Es soll das Geschäft der nächsten Jahre werden: Experten sagen einen Millionenmarkt für Smartwatches und Fitnesstracker voraus. Auf diesen Zug springen immer mehr Uhrenmarken auf und auch Juweliere zeigen sich zunehmend aufgeschlossen. Aber wie vielversprechend ist der Markt wirklich?

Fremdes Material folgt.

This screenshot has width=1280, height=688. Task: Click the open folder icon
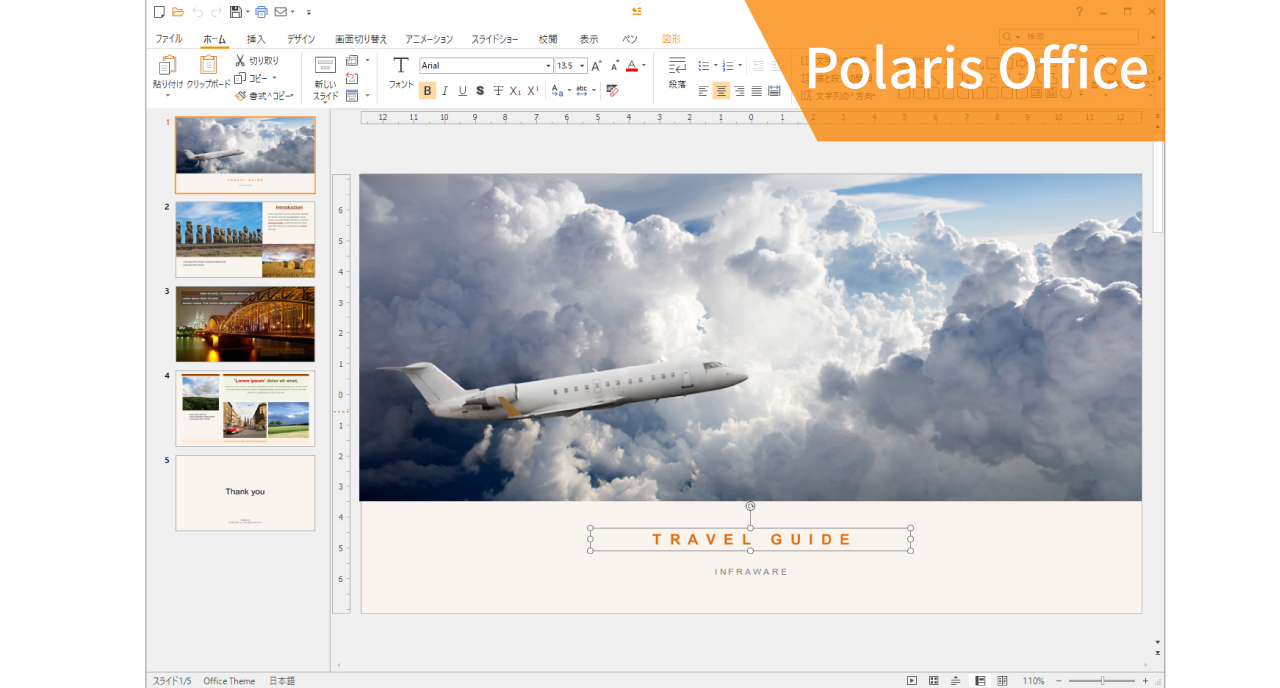tap(178, 12)
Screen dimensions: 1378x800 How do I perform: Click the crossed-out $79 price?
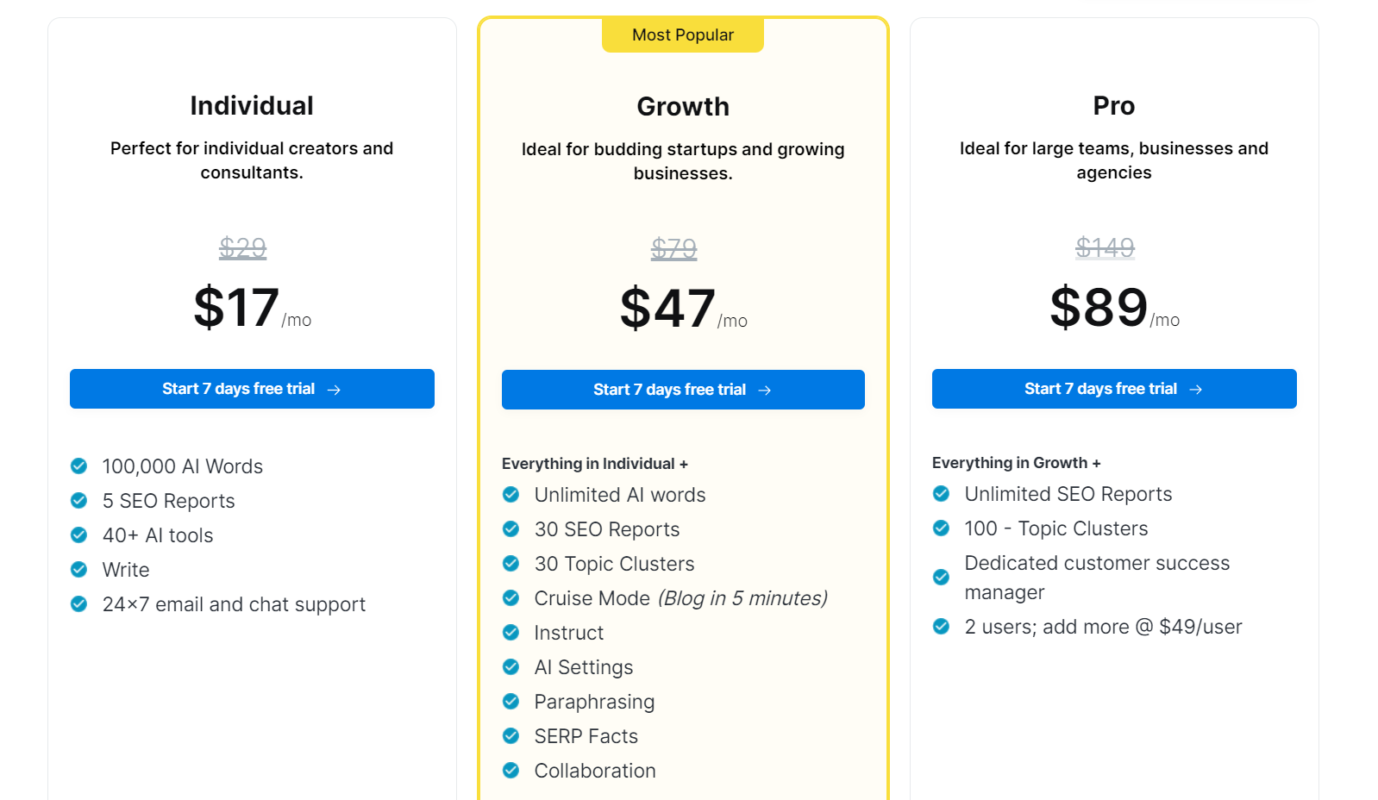pyautogui.click(x=674, y=248)
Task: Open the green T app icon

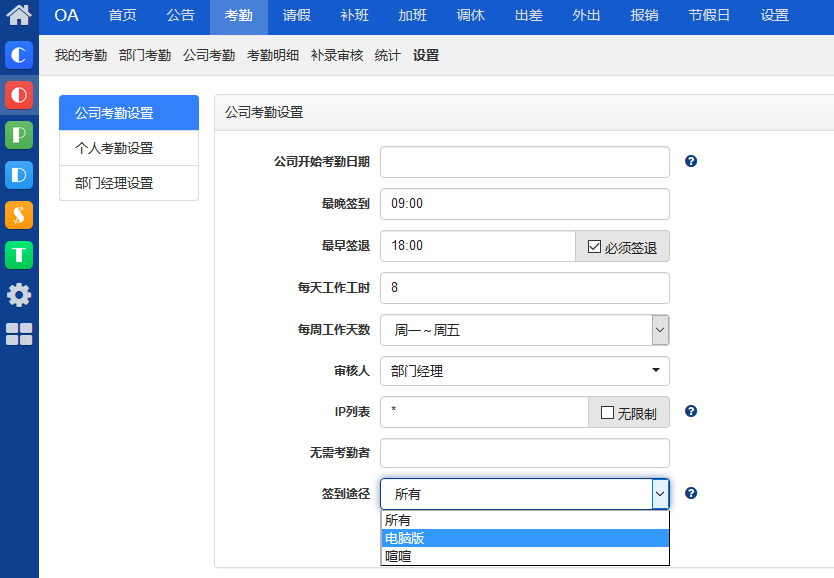Action: coord(19,255)
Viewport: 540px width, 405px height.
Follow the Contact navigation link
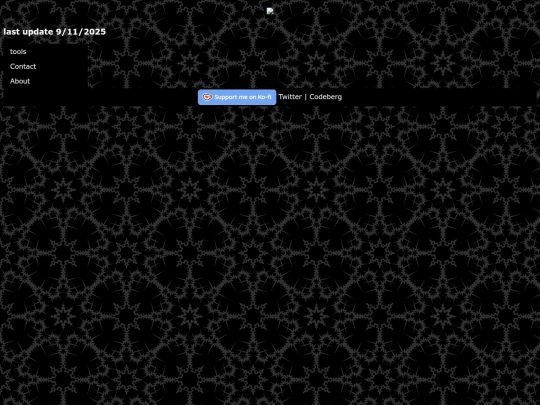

Weltweit 8,1 Millionen verkaufte Smartwatches allein im vierten Quartal 2015 – diese Zahlen veröffentlichte die Bostoner Analysefirma Strategy Analytics im Februar. Weitere Fakten: Laut Digitalverband Bitkom betrug der Durchschnittspreis für Smartwatches im vergangenen Jahr 262 Euro, während Fitnesstracker für durchschnittlich 66 Euro über den Ladentisch gingen. Und die Absatzzahlen werden weiter steigen, sagen Fachleute unisono.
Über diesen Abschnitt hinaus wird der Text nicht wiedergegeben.